Records provided:

——

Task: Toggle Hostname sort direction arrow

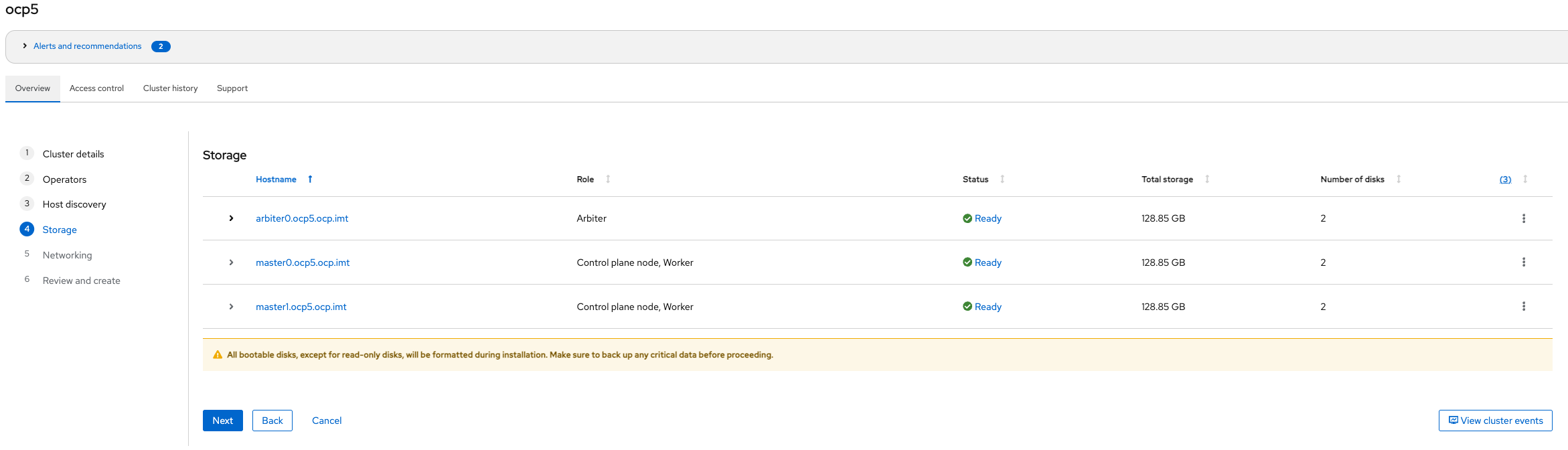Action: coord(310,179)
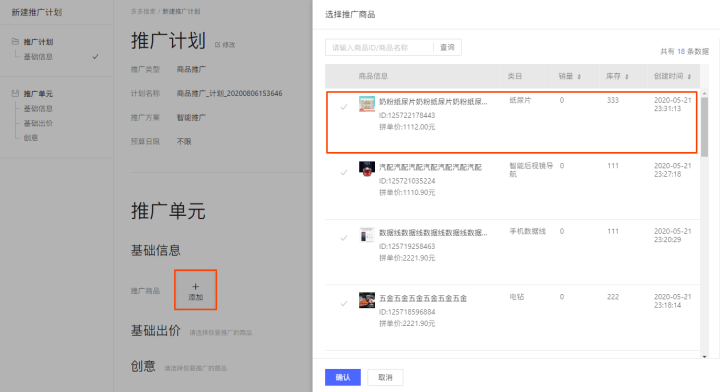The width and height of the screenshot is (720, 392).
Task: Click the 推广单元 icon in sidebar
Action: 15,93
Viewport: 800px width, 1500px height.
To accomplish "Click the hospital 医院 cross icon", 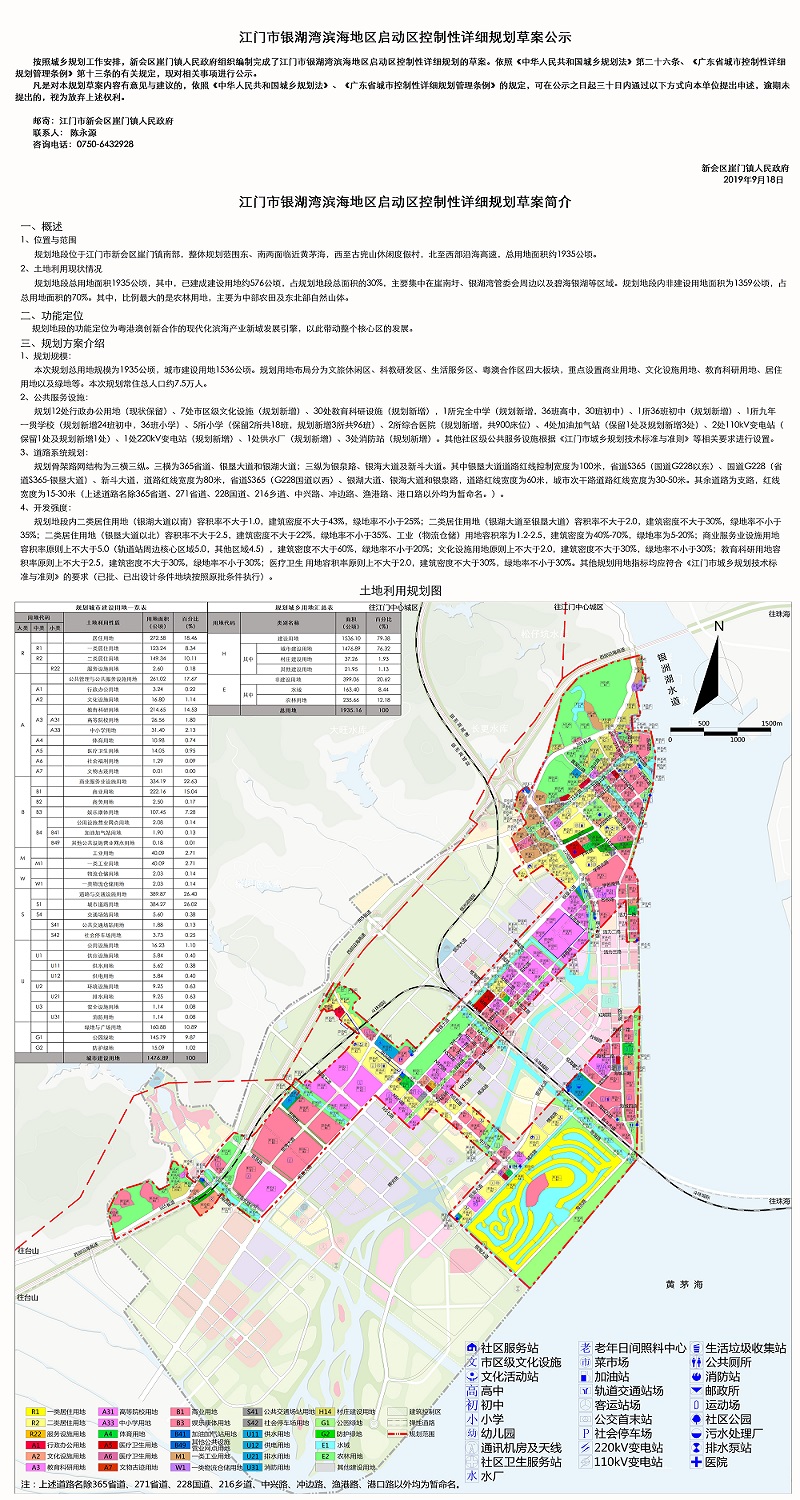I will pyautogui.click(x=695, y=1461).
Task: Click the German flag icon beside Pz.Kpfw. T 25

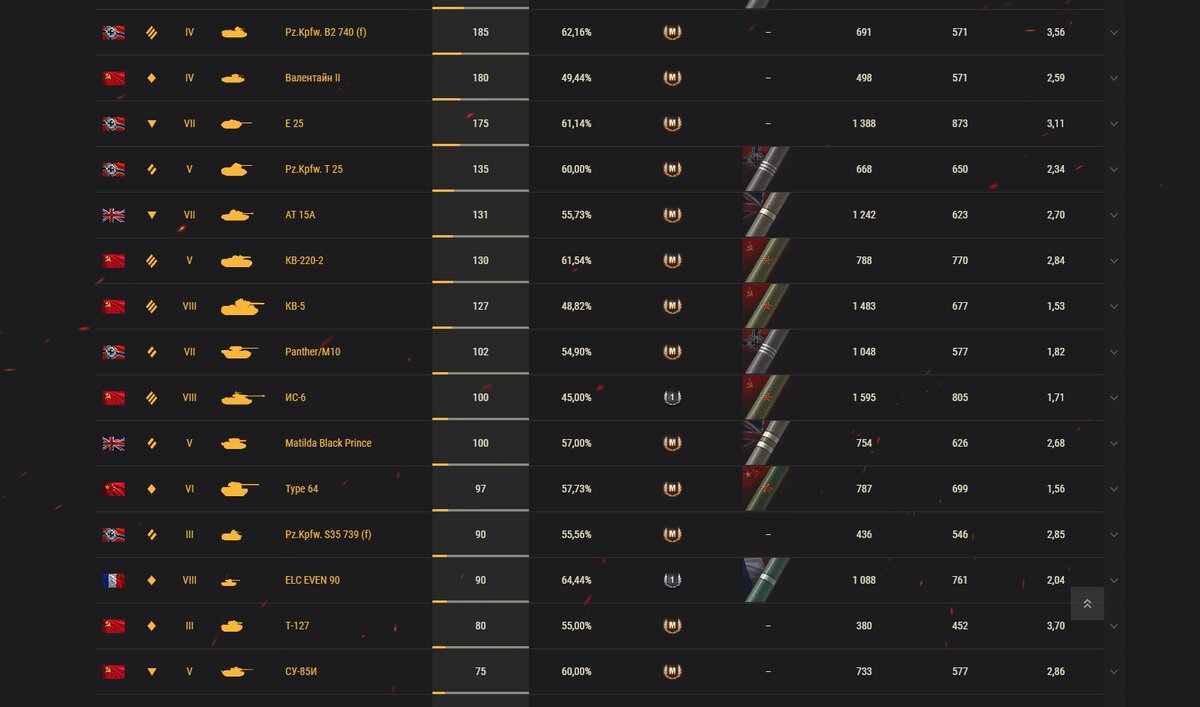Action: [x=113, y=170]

——

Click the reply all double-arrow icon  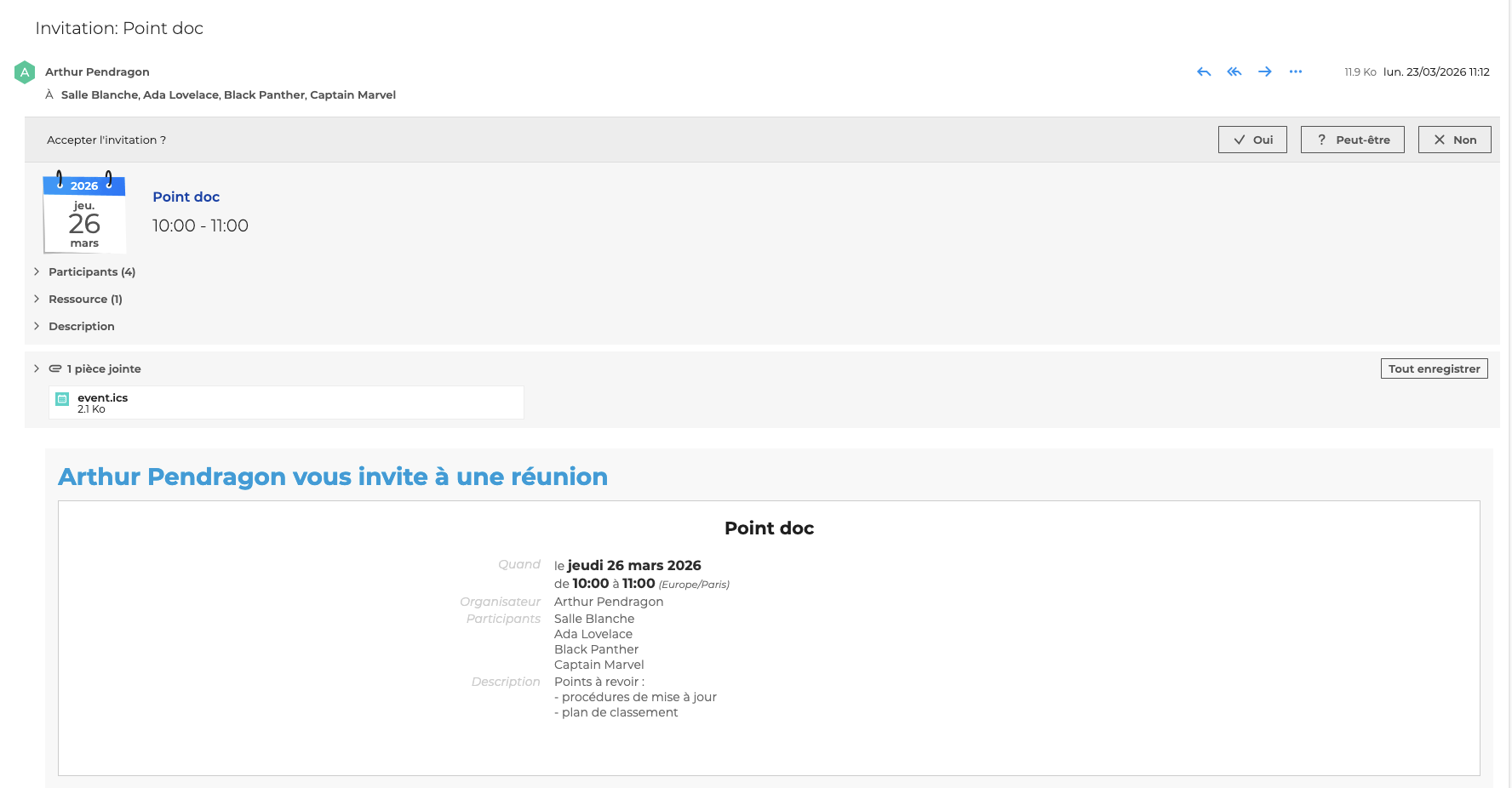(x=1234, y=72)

——

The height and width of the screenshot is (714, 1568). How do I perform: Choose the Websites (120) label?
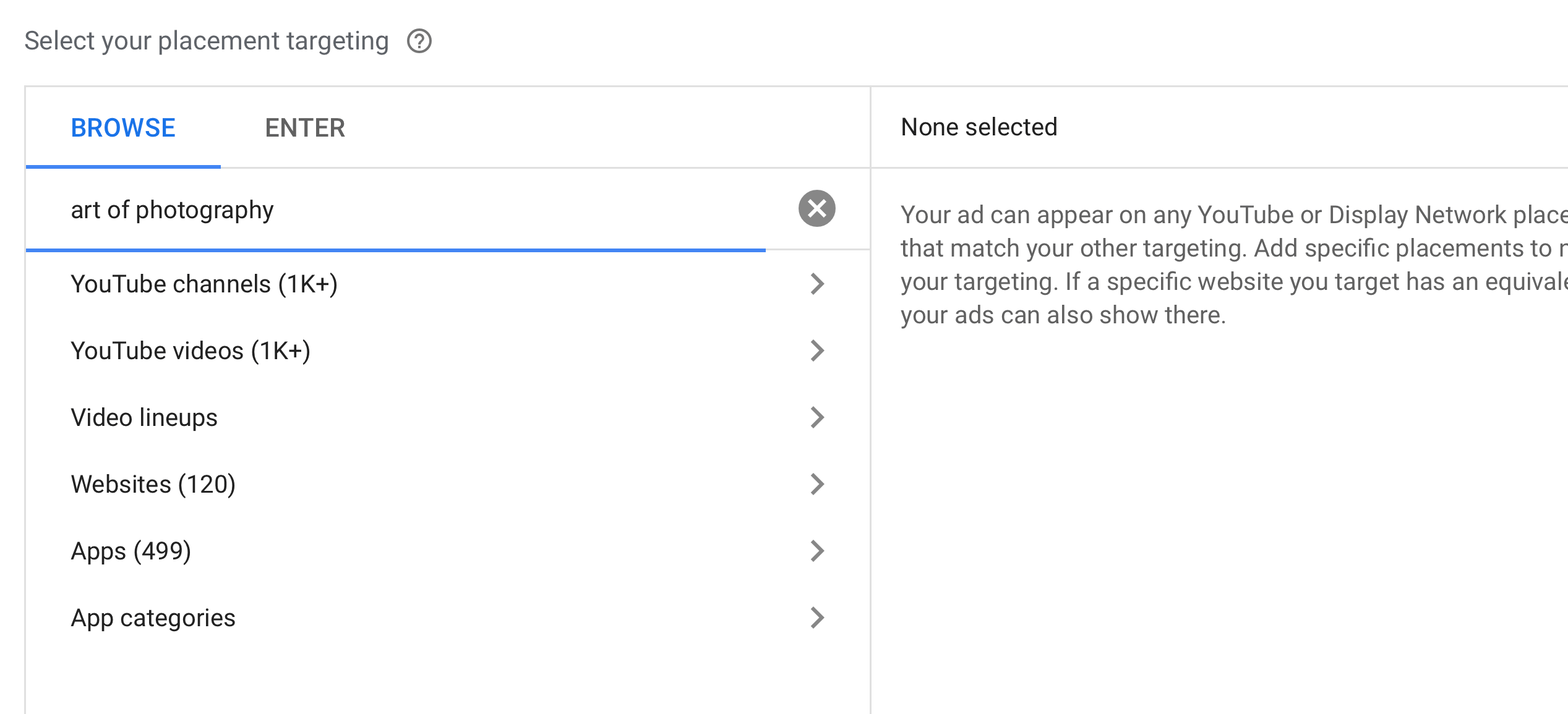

——

Problem requirements:
Recast the material as a JSON list of strings with one string per line, starting at the line that contains "Task: Click the German" and continuing through the line that contains "Action: [x=113, y=170]". Omit blank lines and leave the pictures out.

Output of the task:
[
  "Task: Click the German flag icon beside Pz.Kpfw. T 25",
  "Action: [x=113, y=170]"
]